Subir a un teleférico siempre tiene ese punto de emoción, aunque lo hayas hecho docenas de veces. Cosquillitas en el estómago. Allá arriba hay nubes, muchas, y confías en que la cabina acabe por superarlas y llegues a verlas bajo tus pies (ocurre, suerte, mar de algodón y quietud). Con nosotros, un par de chicos que van vestidos de montaña y llevan esquís a su espalda. Se llaman Fernando y Pablo. Charlamos con ello. Que viene bastante gente así, a hacer deporte, cada vez más. Que ellos llegan hasta algún pico cercano y vuelven esquiando. Que la excursión la terminan en el día, pero a veces, en verano, hacen noche en refugio. Que hoy toca San Carlos. Que nos fijemos en los turistas, alguno habrá con zapatillas de deporte. Y ríen. Miro mis botas, tan cucas, tan de presentación literaria. Yo no me río.
La estampa es irreal. Inmensa. Hay lenguas de nieve que caen desde las cimas arrastrando montones de tierra marrón. Hay picachos con paredes rojas y naranjas (la zona fue minera en tiempos, y su interior descarnado sonríe hasta en el paisaje), hay buitres leonados tan cerca que puedes ver la bufanda de plumas. Aquí en Liébana, por cierto, se les llama utres.
Arriba hay nieve dura que trisca bajo tus pies, haciendo ese ruido que ustedes están escuchando en este preciso instante. Ese, sí. Caminas unos metros y empiezas a hundirte. Primero los tobillos, luego las rodillas. Tres pasos más y mi pierna desaparece hasta casi la ingle.
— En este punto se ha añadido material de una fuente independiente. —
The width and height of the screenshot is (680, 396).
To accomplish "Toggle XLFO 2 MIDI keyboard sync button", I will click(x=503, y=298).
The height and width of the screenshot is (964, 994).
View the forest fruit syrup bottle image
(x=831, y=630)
Entre risas, porque los niños chicos siempre nos reímos en esta situación (y el eco te devuelve la carcajada mil veces, entre silencio y graznido de corvatos). El mundo es raro aquí, porque entraste en una nube de gris y negro y saliste en otro sitio, lleno de piedras, y con mil tonos de blanco (solo en las montañas te das cuenta de que existen mil tonos de blanco), y agujas que parecen verticales, y niebla que trepa lentamente por las laderas, como si fuese zombi en una peli de terror. Avanzas otro poco y ves huellas en el suelo. De rebecos. Las pisadas de rebeco son como si la nieve abriese y cerrase comillas, así que esperas que la realidad se ponga un poco “no demasiado literal”. Ayudan los huesos blancos, lirondos, consumido hasta el último tendón, que aparecen aquí y allá. También los mamíferos que se ven a lo lejos, cullando de pardo la nieve y saltando con gracilidad.
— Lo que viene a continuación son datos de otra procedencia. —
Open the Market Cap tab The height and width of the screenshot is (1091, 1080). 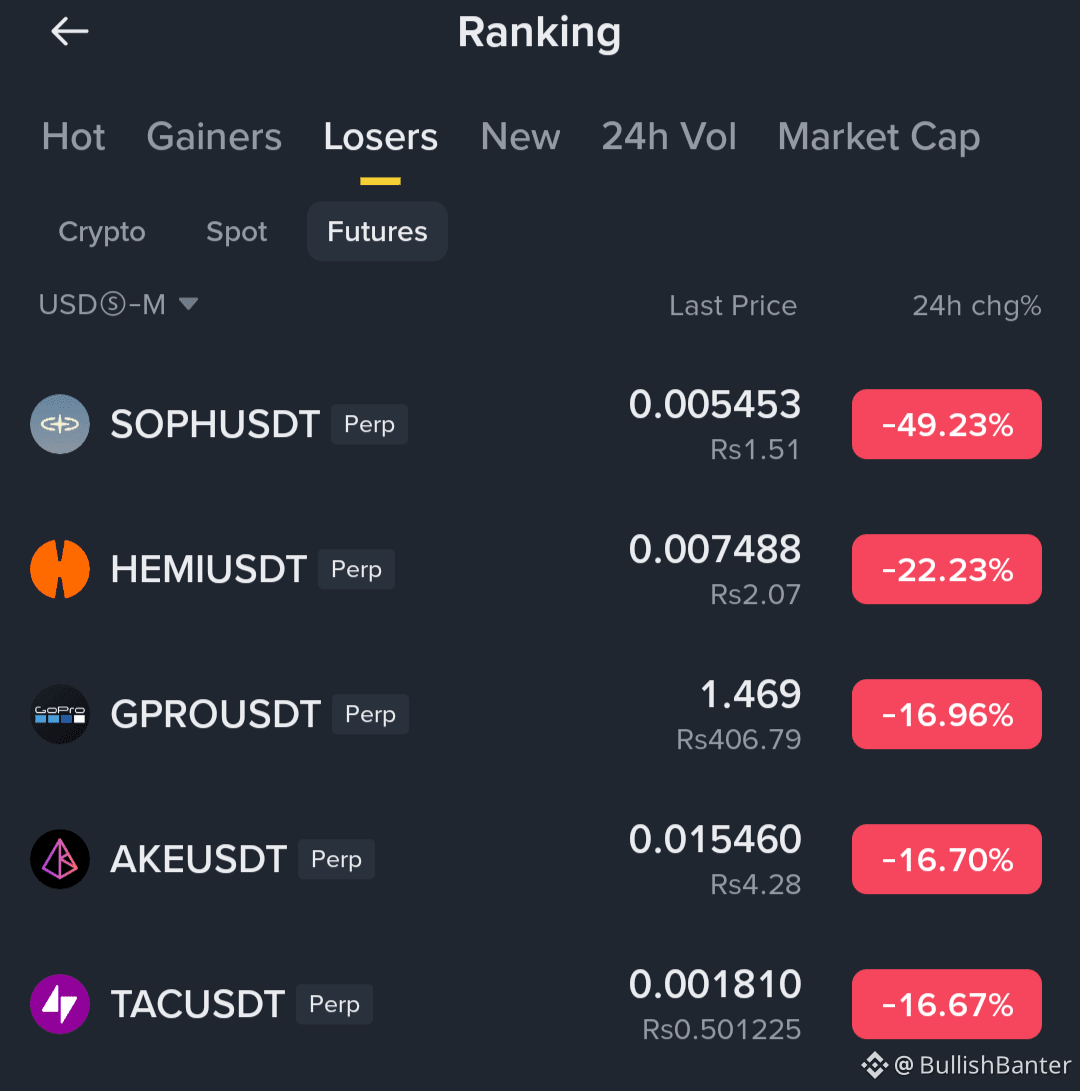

Es fácil sentirse feliz así. Pena del frío, que nos invita a no quedarnos mucho rato mirando…
En Liébana hay osos
“Hombre, en coche se sube, sí”, dice, y luego mira nuestro turismo, “pero igual con ese mejor no, ¿eh?”. Yo pregunto. Están muy lejos, las colmenas. Él reflexiona. Nah, aquí al lado, pero mejor tiramos en el todoterreno, que llega más fácil.
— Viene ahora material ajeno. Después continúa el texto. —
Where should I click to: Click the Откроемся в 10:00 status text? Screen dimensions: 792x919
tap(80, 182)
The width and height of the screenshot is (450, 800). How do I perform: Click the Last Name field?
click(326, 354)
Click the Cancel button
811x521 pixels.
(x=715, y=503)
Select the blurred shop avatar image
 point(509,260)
Resulta que “aquí al lado” son unos cinco kilómetros de pista forestal, con sus revueltas, sus pendientes imposibles, sus baches donde uno podría criar salmones si quisiera llenarlos de agua. Fermín conduce confiado, porque pasa por aquí cientos de veces cada año. Nos va contando cosas. Mira ese pico, mira aquel hayedo, por allí hay un paseo precioso. Y dos curvas enlazadas, el coche bramando, nuestro valle que queda muy abajo, chiquituco.
Fermín tiene la nariz grande, los ojos azules y ese rostro rubicundo de quienes viven en tierra sin demasiado sol. El pelo, muy moreno, le asoma por debajo de una gorra de felpa, colores negro y blanco. Sonríe, sonríe mucho, y habla como midiendo las palabras, diciendo siempre lo justo, regalándote la respuesta exacta. Si tuviésemos que sacar un genotipo lebaniego, un “Míster Liébana” en físico y carácter, Fermín podría ser candidato.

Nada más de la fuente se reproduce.